It was December 15th.
Just another cold, hungry day in the wholesome Mountain West—Zion. Mormon
missionaries and the homeless love this new library. So do the tweakers. It
could get really cruisy. But I had long outgrown that kind of old-school closeted
behavior. I was in recovery. And on deadline.
What did Emily want? I was the one
who was always calling her. No, I
couldn’t risk getting derailed. I could easily derail myself. I needed to get
this script submitted. Then I could call her back. “There’s no Mormons like show Mormons like no Mormons I know.”
Emily and I were both show Mormons. But this new show must go on!
Earlier that fall I decided I would swear
off my jealous mistress, arts and entertainment, and just hunker down and be a
full-time dad no matter how excommunicated I was in Utah. Or how much it was
their mother’s turf. Whether my kids knew it or not, they needed me. More than
that I needed them. Home is where your kids are. In the words of Dr. Laura, “I
am my kids’ dad.” It’s a documented fact that children who grow up without a
father are ten times more likely to run into trouble from anxiety to underachieving
to acting out in all kinds of destructive ways.

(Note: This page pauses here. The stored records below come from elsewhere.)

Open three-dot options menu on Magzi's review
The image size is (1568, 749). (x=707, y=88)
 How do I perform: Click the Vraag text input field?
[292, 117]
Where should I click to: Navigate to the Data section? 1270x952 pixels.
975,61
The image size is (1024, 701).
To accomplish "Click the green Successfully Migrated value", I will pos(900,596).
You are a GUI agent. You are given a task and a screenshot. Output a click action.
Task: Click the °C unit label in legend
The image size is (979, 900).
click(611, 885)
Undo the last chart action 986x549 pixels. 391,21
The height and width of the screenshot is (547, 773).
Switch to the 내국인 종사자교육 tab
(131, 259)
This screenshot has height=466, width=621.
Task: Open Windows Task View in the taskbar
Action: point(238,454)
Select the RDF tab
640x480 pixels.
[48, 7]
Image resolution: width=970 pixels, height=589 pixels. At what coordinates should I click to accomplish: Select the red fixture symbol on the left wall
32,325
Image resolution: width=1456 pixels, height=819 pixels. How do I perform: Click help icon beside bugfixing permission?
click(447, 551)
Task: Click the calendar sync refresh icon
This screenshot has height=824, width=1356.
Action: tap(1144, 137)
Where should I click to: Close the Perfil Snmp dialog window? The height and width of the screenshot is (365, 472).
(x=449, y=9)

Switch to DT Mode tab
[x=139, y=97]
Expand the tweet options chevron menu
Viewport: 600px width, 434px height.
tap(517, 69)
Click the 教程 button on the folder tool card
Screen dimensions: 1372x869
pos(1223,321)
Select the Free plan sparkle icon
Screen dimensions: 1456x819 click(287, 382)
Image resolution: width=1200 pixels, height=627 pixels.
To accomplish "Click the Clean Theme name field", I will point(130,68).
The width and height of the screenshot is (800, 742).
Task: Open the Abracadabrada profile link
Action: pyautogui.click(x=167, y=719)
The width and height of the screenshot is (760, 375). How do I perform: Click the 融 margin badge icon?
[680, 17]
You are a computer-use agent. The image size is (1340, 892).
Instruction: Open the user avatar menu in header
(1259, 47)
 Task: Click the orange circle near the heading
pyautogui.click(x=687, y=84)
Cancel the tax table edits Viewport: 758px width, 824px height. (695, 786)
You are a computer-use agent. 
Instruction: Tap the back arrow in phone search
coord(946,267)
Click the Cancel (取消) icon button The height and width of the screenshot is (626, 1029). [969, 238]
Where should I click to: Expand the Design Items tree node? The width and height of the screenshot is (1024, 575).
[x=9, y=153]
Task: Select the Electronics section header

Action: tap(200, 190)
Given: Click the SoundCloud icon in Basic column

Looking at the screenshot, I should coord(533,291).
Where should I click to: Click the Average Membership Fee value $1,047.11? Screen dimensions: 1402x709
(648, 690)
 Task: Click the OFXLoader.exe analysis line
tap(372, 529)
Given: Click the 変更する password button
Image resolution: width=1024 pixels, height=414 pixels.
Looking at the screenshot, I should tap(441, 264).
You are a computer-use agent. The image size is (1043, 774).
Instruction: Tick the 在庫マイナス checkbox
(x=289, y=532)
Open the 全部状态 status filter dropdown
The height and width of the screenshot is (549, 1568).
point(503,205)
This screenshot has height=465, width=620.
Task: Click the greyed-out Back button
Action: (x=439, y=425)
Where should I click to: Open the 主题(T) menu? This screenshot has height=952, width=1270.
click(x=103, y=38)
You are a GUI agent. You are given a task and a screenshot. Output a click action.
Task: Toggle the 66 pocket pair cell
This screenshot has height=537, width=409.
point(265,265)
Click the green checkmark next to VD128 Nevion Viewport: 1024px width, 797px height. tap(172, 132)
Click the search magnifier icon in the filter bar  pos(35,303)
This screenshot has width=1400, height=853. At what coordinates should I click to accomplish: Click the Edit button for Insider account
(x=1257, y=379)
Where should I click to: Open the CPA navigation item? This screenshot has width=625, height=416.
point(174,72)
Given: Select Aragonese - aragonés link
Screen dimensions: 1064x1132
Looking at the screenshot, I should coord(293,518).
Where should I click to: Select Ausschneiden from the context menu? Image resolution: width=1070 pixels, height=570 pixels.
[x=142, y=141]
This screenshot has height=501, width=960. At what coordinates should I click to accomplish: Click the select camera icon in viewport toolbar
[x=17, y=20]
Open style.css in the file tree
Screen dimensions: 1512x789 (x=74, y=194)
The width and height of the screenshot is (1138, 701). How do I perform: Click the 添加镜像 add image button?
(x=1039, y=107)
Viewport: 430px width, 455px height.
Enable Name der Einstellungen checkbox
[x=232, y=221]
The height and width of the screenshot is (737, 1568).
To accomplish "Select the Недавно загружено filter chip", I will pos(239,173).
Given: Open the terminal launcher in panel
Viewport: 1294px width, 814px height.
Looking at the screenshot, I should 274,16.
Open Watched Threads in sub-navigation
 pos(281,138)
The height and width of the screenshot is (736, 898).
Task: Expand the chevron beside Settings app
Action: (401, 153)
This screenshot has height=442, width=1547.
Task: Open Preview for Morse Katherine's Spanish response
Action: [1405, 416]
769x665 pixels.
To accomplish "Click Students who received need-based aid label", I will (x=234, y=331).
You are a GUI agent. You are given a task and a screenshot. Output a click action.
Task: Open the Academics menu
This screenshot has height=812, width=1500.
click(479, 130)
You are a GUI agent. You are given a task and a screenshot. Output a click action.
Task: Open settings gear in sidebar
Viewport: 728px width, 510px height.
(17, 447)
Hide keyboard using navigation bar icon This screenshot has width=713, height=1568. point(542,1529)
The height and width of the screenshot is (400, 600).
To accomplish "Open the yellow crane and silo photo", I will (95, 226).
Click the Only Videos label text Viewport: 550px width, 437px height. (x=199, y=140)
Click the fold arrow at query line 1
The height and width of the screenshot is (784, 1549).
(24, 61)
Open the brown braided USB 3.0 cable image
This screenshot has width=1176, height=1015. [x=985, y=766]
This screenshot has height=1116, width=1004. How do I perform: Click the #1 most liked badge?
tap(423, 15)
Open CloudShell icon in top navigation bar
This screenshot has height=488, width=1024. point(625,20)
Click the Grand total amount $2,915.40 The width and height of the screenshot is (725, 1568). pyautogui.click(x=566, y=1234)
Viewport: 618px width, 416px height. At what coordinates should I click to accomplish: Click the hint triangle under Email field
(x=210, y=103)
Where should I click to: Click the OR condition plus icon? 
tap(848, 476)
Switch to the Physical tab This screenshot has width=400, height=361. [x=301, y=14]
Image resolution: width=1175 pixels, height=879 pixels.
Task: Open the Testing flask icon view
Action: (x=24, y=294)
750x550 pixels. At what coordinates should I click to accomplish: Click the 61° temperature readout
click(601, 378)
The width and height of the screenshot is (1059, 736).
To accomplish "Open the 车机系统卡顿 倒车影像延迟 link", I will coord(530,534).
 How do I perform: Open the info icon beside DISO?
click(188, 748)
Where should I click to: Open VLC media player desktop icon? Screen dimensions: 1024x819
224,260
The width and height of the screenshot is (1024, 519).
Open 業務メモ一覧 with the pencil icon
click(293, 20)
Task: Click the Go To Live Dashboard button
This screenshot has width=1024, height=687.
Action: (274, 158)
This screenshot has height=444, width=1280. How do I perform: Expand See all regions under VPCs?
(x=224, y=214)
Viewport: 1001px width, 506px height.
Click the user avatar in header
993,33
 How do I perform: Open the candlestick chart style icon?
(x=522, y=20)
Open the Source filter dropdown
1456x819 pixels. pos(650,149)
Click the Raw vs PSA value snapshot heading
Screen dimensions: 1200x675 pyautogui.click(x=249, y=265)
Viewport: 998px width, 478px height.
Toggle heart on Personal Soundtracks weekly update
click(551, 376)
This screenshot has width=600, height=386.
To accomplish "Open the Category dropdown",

Ours was not your typical broken
home from the Mormon ghetto. My kids were lucky to have a dad. I was lucky to
be a dad and still have a dad myself as challenging as my relationship
continued to be with perfect Dr. Fales, M.D. Emily’s dad died when she was only
sixteen—of AIDS. Em grew up in a fatherless house. But her mother documented
everything in a national bestseller. And there were sequels. Lots of them.
Emily’s mother was the most celebrated writer of Mormon Arts and Letters—a
literary reality star. Memoir was the family business. My exotic mother—a trophy
wife whose second marriage had just ended—was why this former Mormon missionary
could handle his own Mormon American Princess so well. Sometimes.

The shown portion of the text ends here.